- PASSAGE SHOWN:
In June 1913, it was decided that Kogarah would be a suitable site for a new high school. On 31 October 1914, the land occupied by the cottage ‘Harrow Villa’ was purchased from its owner. This cottage, with portable buildings added, became the temporary school site. SGGHS officially opened in February 1916 with 143 students and nine teachers.

== Annual events ==

Important annual events on the St George calendar include:
- School orientation day
- Open day
- Year 12 Formal
- Year 12 Graduation Ceremony
- Swimming and Athletics Carnivals
- The Walkathon
- SRC Week
- Drama Night, showcasing the talents of Drama students
- Senior Drama Night, showcasing talents of Year 12 Drama
- 'Inspired' Night, a textiles and design fashion parade
- The Summer Music Festival in conjunction with the Multicultural Food Festival
- Gala Music Festival
- SRC School Dance (with Sydney Technical High School)
- The "Listen" concerts, which include the Stage Band, Orchestra and Concert Band
- The "Sing" concerts, which comprise the Vocal Ensemble and the Singing Tutorial girls

== Organisations ==

The School has four school organisations which provide support to the school:
- P&C Association – St George Girls High School Parents & Citizen' Association takes an active interest in the welfare and education of students. When possible, they have a guest speaker.

(Saved entries)

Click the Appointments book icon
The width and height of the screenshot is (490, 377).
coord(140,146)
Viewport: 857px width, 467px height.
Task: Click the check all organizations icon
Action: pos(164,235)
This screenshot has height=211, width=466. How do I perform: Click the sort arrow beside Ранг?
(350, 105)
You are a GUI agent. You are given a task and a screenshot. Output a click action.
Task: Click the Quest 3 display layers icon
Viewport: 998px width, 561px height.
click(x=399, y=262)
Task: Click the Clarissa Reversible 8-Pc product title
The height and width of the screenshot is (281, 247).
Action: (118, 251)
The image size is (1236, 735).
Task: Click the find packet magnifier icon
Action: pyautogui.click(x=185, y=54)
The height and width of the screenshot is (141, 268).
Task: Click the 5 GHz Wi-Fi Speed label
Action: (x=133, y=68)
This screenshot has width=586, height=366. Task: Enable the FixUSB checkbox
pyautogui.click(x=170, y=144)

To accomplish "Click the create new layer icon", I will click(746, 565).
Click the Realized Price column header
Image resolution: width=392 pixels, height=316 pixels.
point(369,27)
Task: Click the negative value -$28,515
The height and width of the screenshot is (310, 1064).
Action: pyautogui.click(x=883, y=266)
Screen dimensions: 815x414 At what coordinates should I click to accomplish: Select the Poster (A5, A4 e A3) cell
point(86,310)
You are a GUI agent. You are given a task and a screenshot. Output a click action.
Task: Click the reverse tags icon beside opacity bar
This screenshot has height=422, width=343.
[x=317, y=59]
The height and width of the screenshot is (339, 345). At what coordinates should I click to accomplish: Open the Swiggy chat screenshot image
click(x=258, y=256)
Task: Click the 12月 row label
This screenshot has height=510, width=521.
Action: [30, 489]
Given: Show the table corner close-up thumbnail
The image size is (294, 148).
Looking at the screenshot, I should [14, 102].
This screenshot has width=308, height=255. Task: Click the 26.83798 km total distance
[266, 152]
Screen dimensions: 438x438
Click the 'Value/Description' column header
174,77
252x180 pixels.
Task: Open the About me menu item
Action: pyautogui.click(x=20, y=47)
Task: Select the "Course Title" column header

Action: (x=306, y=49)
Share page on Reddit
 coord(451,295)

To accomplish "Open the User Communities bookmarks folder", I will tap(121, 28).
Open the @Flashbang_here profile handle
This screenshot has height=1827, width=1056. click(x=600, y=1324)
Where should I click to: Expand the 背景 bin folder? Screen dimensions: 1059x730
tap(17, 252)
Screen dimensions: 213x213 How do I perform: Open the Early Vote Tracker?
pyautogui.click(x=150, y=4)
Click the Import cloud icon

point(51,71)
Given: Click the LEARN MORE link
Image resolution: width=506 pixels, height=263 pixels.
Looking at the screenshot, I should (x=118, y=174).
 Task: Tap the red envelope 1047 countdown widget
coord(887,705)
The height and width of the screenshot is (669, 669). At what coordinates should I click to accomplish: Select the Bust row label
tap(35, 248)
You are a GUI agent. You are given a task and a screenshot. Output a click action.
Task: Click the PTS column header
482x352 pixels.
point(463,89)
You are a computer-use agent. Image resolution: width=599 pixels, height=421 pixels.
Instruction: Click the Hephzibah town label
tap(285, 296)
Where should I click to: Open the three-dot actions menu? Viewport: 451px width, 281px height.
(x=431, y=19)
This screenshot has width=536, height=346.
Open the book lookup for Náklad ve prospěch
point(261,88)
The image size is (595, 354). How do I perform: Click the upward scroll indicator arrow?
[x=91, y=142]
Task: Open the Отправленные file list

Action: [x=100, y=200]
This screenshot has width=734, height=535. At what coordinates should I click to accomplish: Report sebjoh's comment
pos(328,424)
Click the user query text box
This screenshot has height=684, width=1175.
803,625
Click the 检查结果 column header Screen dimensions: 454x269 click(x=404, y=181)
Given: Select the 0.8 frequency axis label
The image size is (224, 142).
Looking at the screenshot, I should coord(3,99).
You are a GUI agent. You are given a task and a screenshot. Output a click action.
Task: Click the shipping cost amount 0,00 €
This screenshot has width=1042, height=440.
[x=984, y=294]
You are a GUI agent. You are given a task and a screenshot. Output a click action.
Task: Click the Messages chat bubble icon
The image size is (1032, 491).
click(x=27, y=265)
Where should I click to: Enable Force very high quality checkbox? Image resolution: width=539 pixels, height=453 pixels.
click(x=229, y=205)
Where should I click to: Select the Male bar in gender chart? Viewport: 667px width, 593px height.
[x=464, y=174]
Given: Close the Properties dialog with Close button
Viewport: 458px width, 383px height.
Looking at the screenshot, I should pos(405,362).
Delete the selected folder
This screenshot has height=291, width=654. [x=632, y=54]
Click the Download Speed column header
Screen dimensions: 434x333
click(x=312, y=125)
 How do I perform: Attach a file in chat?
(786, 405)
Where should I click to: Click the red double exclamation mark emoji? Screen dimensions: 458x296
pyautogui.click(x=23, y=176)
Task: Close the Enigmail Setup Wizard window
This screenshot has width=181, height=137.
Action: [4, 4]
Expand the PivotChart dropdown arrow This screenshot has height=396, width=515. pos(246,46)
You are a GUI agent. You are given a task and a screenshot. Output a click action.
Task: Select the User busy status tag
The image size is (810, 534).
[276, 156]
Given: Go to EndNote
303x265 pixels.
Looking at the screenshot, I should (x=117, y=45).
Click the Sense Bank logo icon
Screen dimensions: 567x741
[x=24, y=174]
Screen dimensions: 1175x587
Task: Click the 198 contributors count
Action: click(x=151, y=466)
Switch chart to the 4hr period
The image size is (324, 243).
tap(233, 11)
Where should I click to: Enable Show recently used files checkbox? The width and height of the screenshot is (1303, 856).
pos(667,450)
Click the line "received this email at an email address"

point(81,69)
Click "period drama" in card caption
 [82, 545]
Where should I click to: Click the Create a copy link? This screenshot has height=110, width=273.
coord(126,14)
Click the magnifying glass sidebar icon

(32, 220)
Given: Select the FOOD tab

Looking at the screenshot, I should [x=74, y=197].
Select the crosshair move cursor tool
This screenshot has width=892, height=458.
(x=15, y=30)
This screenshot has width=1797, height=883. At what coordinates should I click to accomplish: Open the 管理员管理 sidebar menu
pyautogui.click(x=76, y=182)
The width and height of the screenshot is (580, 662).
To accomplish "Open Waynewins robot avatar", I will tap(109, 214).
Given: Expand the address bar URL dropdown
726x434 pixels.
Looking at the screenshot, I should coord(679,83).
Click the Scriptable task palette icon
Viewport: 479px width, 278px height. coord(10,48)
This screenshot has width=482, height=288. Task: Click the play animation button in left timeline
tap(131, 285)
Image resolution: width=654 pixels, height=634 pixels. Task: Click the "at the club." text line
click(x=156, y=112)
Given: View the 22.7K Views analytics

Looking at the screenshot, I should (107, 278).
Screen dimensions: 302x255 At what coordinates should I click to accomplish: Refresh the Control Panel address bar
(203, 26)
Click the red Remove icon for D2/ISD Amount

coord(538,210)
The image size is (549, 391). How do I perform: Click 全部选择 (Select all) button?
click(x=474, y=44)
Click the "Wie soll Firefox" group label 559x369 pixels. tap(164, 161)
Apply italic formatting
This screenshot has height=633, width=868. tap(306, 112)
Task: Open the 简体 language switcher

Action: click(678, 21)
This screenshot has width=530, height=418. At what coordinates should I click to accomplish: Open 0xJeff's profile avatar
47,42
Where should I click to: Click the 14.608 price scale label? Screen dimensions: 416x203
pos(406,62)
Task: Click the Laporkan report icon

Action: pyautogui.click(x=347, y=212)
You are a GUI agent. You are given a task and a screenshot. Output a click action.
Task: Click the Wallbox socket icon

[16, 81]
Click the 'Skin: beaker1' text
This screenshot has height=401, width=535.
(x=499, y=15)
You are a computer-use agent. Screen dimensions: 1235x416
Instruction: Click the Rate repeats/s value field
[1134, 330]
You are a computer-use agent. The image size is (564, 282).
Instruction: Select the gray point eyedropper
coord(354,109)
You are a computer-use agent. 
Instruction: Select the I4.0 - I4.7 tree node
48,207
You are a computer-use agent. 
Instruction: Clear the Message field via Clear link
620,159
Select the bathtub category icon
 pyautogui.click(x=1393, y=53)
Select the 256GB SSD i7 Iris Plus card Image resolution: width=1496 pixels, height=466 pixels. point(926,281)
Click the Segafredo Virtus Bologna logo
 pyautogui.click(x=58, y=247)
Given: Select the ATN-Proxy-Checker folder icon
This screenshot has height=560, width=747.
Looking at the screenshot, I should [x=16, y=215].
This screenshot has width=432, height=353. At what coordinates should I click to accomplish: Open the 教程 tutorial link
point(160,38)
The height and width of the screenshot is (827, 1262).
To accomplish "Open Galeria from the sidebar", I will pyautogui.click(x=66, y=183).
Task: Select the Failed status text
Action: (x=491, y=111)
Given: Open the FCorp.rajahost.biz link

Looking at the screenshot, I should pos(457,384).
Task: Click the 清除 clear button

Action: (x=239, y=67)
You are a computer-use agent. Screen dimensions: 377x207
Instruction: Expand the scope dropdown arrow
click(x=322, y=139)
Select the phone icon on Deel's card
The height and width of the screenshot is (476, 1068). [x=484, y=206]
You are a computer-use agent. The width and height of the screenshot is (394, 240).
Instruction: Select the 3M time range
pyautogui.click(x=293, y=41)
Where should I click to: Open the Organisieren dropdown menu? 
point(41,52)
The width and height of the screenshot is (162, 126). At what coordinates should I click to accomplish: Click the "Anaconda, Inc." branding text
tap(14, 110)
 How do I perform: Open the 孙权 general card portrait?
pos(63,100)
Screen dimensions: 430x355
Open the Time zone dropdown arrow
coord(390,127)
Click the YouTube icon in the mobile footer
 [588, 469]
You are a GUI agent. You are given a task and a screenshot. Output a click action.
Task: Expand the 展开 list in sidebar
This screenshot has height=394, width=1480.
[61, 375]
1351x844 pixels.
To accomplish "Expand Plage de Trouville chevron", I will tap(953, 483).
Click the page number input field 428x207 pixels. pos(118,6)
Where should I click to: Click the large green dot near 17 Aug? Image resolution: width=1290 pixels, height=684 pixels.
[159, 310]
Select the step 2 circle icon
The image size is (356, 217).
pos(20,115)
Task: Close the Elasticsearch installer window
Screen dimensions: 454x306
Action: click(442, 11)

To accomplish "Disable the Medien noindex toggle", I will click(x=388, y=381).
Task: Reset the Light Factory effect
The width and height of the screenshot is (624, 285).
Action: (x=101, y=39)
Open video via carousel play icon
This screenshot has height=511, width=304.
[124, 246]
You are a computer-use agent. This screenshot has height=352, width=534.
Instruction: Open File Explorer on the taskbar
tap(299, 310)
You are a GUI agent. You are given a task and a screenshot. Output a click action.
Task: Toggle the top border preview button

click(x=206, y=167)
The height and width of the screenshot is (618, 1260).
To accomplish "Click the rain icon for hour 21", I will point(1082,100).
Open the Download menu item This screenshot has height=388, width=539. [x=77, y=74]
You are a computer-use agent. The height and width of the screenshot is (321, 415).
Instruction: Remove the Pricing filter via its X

- WORK ITEM:
Decide whether each statement below agrees with the passage about St George Girls High School. Answer yes or no for each, and quote the deciding words from the passage.
(a) The school officially opened with 143 students and nine teachers.
(b) The land for the school was purchased in June 1913.
(c) The SRC School Dance is held with Sydney Technical High School.

- TASK OUTPUT:
(a) Yes: "SGGHS officially opened in February 1916 with 143 students and nine teachers."
(b) No: "On 31 October 1914, the land occupied by the cottage ‘Harrow Villa’ was purchased from its owner."
(c) Yes: "SRC School Dance (with Sydney Technical High School)"